Mr Blair was speaking in an interview with David Blunkett, who served as his education secretary from 1997 to 2001, for the London School of Business and Finance. Mr Blunkett is a visiting lecturer at the private provider.
Mr Blair said that on taking office in 1997, he was told that it was a “waste of money” to invest in higher education. However, he said, a global need for skills meant that education and a knowledge-based economy were now “central to prosperity”.
“A lot of those skills are globally marketable, so that means that your education system – if it’s done properly – becomes a major part of your economy; it doesn’t just serve your economy, it’s a major part of your economy,” he argued.
Although Mr Blair did not comment explicitly on any of the higher education reforms proposed by the coalition government in its White Paper, he did stress that higher education was a valuable export and he noted that the value of international students should not be underestimated.

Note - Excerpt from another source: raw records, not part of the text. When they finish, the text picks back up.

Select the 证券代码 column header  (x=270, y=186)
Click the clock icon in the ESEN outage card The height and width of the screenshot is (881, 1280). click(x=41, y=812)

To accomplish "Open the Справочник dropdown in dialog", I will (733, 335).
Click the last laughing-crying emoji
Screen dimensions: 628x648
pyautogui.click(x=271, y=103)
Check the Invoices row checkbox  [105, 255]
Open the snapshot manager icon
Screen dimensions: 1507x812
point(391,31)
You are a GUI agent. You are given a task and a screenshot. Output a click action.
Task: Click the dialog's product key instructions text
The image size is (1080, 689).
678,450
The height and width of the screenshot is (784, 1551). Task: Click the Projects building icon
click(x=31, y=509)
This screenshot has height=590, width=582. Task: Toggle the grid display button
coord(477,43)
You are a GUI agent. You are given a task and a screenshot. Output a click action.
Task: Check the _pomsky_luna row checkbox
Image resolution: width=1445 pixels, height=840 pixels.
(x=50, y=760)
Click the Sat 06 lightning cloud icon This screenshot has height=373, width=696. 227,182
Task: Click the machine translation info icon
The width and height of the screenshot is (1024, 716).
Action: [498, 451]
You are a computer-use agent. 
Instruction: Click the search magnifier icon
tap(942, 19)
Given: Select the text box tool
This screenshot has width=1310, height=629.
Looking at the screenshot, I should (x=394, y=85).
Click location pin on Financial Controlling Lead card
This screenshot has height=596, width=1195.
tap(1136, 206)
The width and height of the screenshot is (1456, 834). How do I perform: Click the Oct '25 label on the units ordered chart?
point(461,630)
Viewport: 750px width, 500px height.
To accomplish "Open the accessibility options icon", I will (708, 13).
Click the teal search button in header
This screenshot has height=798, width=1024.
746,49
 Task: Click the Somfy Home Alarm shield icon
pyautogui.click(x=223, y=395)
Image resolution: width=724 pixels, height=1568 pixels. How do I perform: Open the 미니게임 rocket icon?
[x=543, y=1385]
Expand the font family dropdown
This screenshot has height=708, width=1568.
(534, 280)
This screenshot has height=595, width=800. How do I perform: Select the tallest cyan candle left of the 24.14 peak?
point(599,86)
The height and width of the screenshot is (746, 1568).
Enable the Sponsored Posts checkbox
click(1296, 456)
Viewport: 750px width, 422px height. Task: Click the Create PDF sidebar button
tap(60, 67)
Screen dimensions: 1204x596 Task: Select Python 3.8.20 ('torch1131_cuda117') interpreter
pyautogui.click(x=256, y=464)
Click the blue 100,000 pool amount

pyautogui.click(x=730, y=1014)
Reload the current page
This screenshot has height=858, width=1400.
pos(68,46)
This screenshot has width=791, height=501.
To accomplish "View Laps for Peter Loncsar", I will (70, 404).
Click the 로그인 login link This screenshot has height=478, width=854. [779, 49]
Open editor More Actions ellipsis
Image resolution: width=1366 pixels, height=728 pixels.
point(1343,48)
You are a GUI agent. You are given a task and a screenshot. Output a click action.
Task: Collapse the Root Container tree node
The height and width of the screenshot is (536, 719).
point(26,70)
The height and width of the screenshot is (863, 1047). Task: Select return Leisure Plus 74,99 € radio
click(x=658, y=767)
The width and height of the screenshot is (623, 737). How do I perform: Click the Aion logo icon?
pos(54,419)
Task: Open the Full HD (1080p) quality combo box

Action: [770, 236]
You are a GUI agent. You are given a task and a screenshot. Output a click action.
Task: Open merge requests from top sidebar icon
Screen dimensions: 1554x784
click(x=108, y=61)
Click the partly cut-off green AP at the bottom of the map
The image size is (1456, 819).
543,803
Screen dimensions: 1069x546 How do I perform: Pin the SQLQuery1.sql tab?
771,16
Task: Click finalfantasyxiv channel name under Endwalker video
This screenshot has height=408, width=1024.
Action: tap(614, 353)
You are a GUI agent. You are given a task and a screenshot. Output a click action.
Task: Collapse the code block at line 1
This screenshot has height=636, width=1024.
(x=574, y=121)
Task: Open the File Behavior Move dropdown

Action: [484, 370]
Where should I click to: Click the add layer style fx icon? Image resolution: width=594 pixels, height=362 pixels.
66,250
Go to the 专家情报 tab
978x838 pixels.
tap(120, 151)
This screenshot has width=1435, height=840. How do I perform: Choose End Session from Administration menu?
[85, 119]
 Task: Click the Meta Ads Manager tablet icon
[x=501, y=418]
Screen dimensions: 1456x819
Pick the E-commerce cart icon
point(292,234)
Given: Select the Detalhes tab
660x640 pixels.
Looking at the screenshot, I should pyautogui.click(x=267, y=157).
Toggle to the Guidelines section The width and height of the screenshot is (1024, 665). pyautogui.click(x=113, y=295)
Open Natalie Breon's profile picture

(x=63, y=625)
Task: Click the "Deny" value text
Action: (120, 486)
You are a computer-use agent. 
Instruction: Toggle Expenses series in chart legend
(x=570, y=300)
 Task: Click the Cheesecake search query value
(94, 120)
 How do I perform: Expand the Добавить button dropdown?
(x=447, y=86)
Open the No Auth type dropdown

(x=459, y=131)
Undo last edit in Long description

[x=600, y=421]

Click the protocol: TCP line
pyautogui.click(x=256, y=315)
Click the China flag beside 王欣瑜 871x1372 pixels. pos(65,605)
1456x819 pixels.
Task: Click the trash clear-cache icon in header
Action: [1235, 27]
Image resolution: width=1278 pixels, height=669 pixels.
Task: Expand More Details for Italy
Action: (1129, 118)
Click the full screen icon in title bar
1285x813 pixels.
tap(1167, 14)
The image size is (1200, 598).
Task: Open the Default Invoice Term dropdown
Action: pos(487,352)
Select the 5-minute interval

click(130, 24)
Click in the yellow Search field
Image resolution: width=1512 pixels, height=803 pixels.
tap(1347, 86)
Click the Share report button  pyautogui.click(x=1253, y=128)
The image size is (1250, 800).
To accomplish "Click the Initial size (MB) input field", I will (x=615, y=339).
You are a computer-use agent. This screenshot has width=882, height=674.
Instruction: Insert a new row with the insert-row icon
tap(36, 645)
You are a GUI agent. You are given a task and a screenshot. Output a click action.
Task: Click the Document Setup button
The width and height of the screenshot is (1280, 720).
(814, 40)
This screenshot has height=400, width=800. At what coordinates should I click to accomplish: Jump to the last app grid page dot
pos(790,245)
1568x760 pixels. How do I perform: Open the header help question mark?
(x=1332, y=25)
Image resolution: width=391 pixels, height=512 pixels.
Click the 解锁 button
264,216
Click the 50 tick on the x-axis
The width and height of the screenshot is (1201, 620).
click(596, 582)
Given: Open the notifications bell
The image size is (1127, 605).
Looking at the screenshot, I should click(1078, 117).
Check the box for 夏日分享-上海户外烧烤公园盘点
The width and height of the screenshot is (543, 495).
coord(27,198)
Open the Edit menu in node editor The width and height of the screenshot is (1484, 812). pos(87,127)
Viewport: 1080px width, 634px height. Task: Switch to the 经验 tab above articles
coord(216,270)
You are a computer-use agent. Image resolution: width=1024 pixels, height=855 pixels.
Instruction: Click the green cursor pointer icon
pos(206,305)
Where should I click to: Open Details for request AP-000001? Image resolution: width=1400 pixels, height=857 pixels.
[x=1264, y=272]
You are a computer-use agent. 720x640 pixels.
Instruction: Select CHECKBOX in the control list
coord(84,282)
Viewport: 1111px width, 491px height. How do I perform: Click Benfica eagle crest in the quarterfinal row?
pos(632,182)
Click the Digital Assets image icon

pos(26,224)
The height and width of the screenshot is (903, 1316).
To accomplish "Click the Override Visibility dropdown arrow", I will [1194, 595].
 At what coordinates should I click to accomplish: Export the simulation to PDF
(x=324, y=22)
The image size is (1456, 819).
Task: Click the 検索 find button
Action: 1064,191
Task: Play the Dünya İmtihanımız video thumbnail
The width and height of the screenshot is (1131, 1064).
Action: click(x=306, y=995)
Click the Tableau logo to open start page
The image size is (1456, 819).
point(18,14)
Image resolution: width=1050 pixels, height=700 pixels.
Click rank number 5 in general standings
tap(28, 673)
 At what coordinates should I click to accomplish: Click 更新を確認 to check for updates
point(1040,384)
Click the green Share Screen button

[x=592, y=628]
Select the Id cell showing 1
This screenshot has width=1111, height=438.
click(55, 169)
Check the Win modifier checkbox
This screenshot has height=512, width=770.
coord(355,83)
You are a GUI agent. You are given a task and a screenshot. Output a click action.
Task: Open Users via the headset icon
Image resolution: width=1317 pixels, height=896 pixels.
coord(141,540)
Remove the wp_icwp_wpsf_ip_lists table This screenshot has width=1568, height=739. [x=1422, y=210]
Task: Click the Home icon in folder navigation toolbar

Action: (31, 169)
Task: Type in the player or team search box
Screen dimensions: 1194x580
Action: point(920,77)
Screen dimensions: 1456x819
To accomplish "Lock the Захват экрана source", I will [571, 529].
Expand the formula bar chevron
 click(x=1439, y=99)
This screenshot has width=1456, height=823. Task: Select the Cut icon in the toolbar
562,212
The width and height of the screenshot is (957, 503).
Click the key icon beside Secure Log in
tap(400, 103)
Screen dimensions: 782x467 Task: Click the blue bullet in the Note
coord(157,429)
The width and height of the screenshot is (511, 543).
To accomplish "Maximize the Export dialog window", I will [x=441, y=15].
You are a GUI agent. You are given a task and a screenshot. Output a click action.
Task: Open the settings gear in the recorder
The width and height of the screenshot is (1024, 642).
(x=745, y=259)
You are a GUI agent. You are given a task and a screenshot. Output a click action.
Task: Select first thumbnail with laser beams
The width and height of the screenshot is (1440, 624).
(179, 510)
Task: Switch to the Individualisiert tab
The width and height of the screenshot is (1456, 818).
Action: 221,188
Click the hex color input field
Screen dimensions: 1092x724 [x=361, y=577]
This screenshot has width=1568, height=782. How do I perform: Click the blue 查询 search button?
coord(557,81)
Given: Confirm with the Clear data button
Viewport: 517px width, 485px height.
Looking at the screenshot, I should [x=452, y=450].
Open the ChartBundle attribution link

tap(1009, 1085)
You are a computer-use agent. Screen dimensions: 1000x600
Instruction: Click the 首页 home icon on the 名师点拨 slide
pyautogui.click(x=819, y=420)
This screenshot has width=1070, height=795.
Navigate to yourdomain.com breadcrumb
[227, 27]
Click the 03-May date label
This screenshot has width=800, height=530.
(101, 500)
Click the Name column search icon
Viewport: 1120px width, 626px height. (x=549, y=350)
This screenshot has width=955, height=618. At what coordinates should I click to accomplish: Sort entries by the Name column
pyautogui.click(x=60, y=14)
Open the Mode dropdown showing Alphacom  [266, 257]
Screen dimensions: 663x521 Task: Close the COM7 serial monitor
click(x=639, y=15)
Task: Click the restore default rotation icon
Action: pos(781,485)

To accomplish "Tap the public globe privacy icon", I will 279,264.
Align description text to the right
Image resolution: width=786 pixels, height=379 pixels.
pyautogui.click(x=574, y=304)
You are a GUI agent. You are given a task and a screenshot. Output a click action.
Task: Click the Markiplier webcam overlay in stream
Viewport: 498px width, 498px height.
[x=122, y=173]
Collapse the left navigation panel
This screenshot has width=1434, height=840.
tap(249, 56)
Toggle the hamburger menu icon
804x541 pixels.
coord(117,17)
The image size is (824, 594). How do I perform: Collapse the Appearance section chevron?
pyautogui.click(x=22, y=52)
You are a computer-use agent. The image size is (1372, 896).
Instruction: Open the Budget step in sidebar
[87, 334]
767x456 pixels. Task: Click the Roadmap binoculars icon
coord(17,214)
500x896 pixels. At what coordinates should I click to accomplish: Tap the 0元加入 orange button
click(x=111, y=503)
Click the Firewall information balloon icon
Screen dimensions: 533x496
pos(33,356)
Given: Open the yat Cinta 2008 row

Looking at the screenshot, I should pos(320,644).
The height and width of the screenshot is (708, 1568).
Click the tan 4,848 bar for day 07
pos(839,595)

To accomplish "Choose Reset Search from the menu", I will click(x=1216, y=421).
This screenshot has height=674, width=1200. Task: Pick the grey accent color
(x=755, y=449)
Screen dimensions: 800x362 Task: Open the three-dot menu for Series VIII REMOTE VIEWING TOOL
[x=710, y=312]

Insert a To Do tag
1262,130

“The truth is that we’re up there now with the best in the world at attracting students from all over the world to come and study here,” he said. “Those students will go back not just having studied the English language but [having] some tie to our country.”
Asked about public-private partnerships, Mr Blair said: “If you look at the world today, the one thing that is absolutely clear is that there is a permanent revolution going on of change, and this is very discomfiting for some people at one level.
“It’s also very exciting, by the way, on another level. It offers enormous opportunity, but only for people who are prepared constantly to reassess, to re-evaluate and to adjust. And that is as true in higher education as it is if you’re in the financial sector or manufacturing. Anyone who stands still gets left behind.”